The protective effects of Omarigliptin against Lipopolysaccharide (LPS)- induced inflammatory response and expression of mucin 5AC (MUC5AC) in human bronchial epithelial cells

Abstract

The epidemic of chronic inflammatory lung diseases such as asthma, bronchitis, and chronic obstructive pulmonary disease (COPD) has become a global public health problem. Oxidative stress, inflammation, and overproduction of airway mucus play critical roles in the progression of these diseases. Omarigliptin, an oral dipeptidyl peptidase 4 (DPP-4) inhibitor, has been demonstrated to have anti-inflammatory effects in patients with type II diabetes. However, its role in chronic inflammatory lung diseases remains enigmatic. This study is to investigate whether Omarigliptin possesses a beneficial effect against Lipopolysaccharide (LPS)-induced injuries in human BEAS-2B bronchial epithelial cells. Our results show that Omarigliptin suppressed LPS-induced oxidative stress by attenuating the generation of mitochondrial reactive oxygen species (ROS) and decrease in reduced glutathione (GSH) in BEAS-2B cells.
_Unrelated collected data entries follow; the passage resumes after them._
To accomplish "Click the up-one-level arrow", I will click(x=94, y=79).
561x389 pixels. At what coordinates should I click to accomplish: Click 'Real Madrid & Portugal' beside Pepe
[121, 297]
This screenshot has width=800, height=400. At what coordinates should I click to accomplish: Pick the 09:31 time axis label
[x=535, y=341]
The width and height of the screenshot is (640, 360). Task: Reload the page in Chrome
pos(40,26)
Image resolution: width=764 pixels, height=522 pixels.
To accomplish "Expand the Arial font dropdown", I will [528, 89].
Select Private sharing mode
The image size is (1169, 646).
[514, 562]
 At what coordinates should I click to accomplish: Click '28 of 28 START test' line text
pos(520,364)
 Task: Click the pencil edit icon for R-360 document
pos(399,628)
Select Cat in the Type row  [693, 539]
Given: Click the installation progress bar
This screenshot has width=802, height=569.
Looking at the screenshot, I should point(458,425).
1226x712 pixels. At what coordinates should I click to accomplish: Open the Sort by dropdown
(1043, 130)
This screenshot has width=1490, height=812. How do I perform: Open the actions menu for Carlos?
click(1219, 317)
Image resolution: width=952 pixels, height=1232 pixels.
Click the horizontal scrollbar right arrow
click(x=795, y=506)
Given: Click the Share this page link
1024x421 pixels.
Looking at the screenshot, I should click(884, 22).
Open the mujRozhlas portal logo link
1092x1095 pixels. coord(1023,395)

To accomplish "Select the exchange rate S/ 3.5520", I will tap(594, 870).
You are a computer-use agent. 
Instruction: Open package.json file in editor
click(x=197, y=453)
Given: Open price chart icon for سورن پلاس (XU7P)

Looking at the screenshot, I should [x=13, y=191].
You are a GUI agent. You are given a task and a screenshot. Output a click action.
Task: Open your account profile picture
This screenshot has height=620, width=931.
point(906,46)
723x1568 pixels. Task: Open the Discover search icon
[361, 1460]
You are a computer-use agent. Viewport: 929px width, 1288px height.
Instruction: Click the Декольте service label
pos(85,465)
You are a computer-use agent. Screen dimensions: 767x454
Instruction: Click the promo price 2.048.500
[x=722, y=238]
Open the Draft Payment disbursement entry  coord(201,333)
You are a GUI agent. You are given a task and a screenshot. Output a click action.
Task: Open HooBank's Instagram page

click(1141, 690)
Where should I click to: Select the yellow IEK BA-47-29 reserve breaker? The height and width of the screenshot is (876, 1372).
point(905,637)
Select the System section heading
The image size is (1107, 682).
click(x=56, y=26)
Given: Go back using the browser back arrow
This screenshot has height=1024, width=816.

Additionally, Omarigliptin mitigated inflammatory response by inhibiting the expression of pro-inflammatory mediators, including interleukin-1β (IL-1β), interleukin-12 (IL-12), and macrophage chemoattractant protein-1 (MCP-1) in LPS-challenged BEAS-2B cells. Moreover, Omarigliptin mitigated the LPS-induced overproduction of MUC5AC by rescuing the expression of the suppressor of cytokine signaling 1(SOCS1). Importantly, we found that this process is mediated by the Adenosine 5′-monophosphate (AMP)-activated protein kinase (AMPK) signaling pathway. Based on these findings, we conclude that Omarigliptin might be a promising agent for the treatment of chronic inflammatory lung diseases.